This technology enables ID data to be embedded in an object that had been illuminated, where it can then be captured simply by pointing at the object with a smartphone, for example. The smartphone can then capture the data corresponding to the ID. This could be used as part of the following services:

  • Providing product information just by pointing a smartphone at the product, and in the future, it may even be possible to handle automated payment and delivery.
  • Streaming briefing video just by pointing a smartphone at an exhibit in a museum.
  • Just by pointing a smartphone at a performer on stage, downloading the song the performer is singing.
  • Displaying detailed information or commentary in the user's native language just by pointing a smartphone at a historical building or plaque at a tourist destination.

In addition, this technology is not limited to LED lighting, and could also be used with projectors.
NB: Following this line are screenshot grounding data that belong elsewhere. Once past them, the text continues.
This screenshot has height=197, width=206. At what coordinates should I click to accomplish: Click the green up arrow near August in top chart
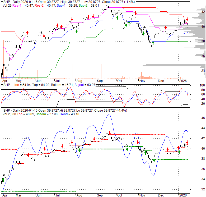[x=77, y=31]

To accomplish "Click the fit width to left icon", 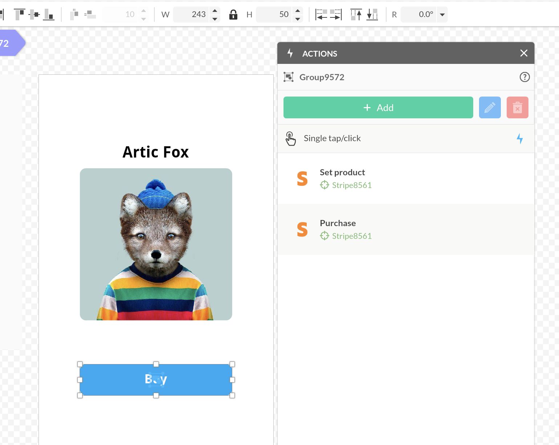I will pos(321,15).
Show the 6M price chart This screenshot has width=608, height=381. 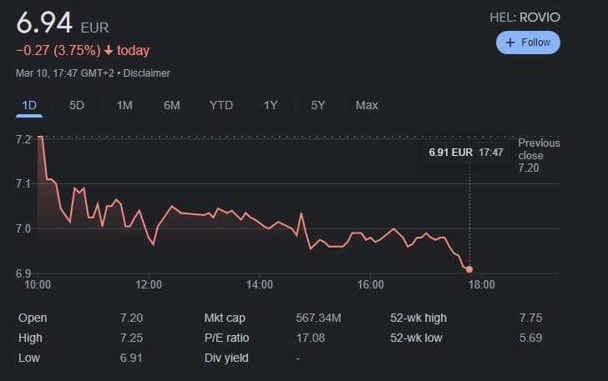tap(172, 105)
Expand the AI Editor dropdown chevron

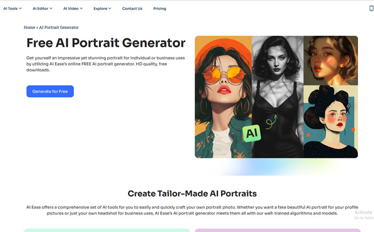(x=51, y=9)
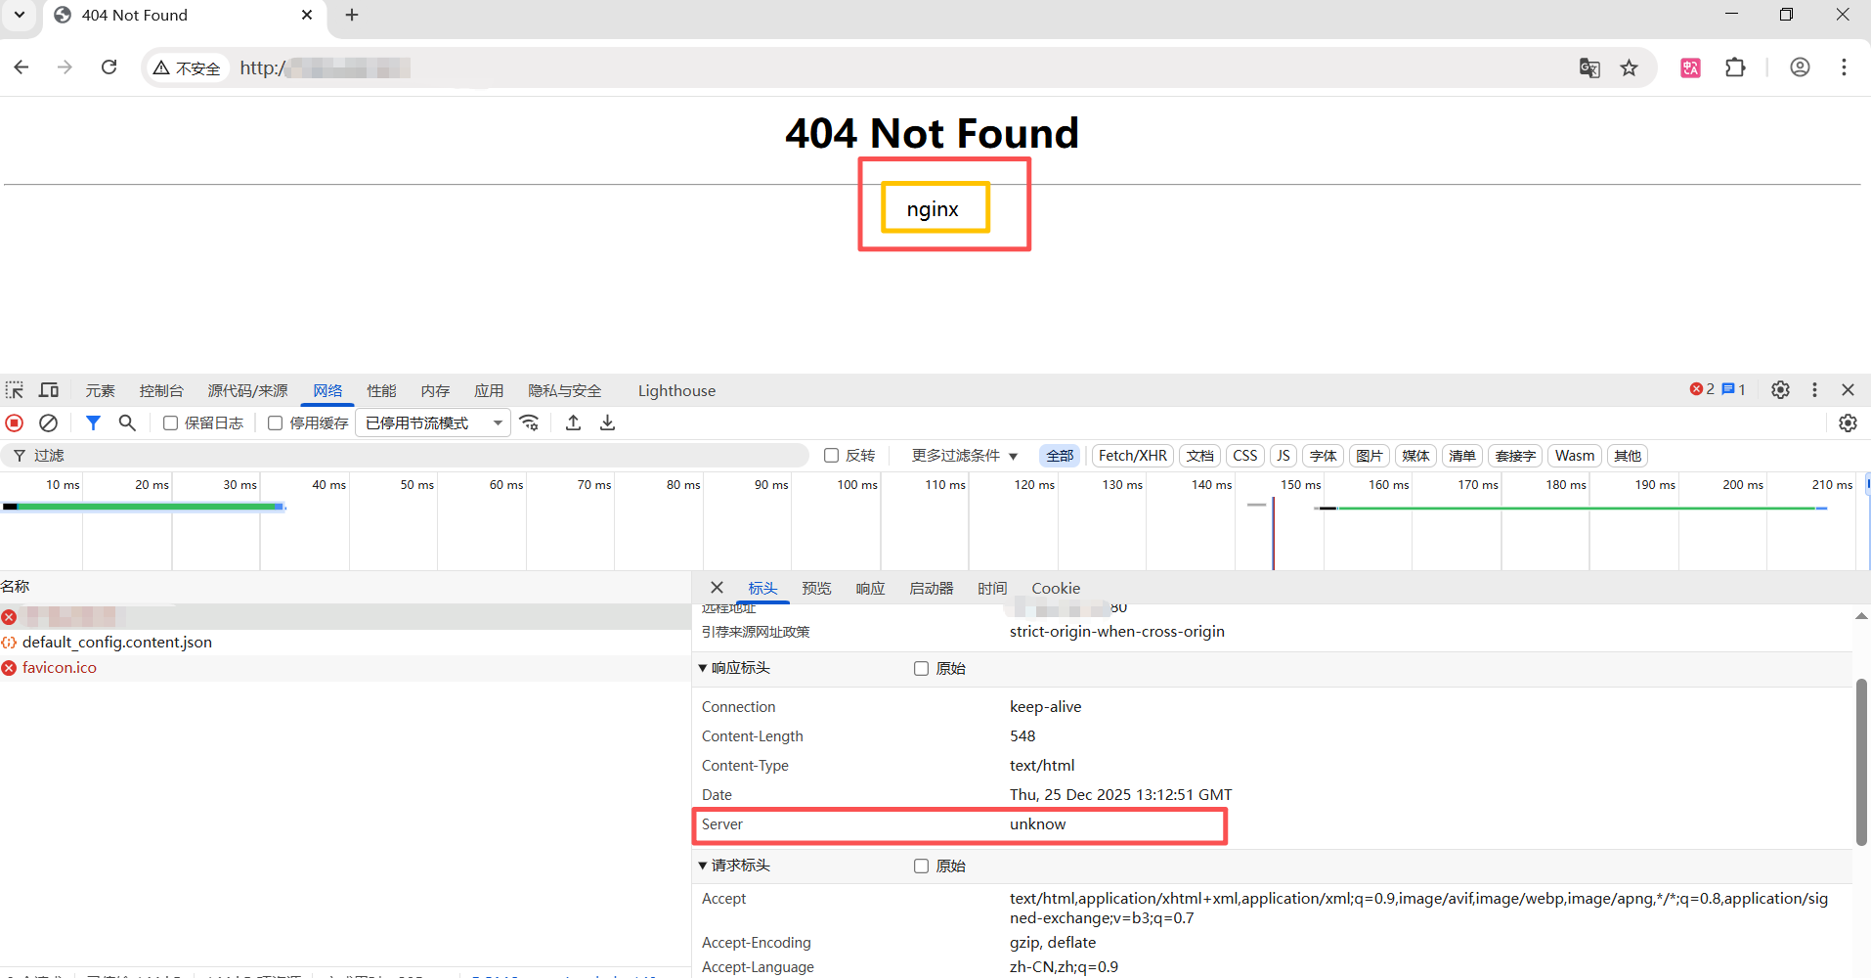Enable the 保留日志 checkbox
The width and height of the screenshot is (1871, 978).
coord(170,423)
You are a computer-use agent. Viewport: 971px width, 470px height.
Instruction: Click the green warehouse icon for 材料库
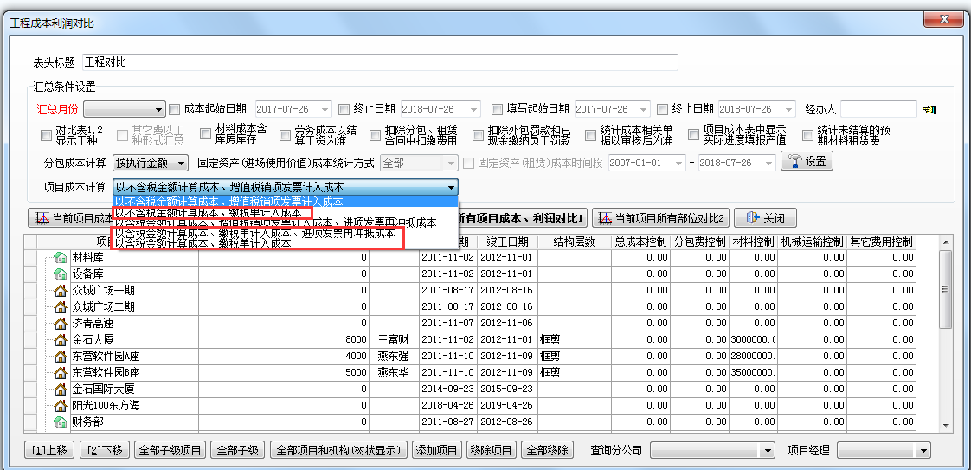(61, 257)
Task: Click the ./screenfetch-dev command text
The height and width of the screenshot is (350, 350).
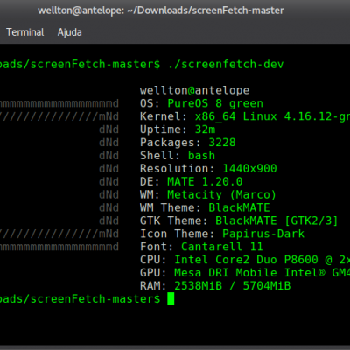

Figure 3: Potential usage scenariosFigure 3: Potential usage scenarios

Future Plans

Fujitsu Laboratories is currently conducting tests to assess the technology with a range of installation environments, and is working to improve its accuracy with the goal of commercial implementation during fiscal 2015.

About Fujitsu

Fujitsu is the leading Japanese information and communication technology (ICT) company offering a full range of technology products, solutions and services. Approximately 162,000 Fujitsu people support customers in more than 100 countries. We use our experience and the power of ICT to shape the future of society with our customers. Fujitsu Limited (TSE: 6702) reported consolidated revenues of 4.8 trillion yen (US$46 billion) for the fiscal year ended March 31, 2014. For more information, please see http://www.fujitsu.com.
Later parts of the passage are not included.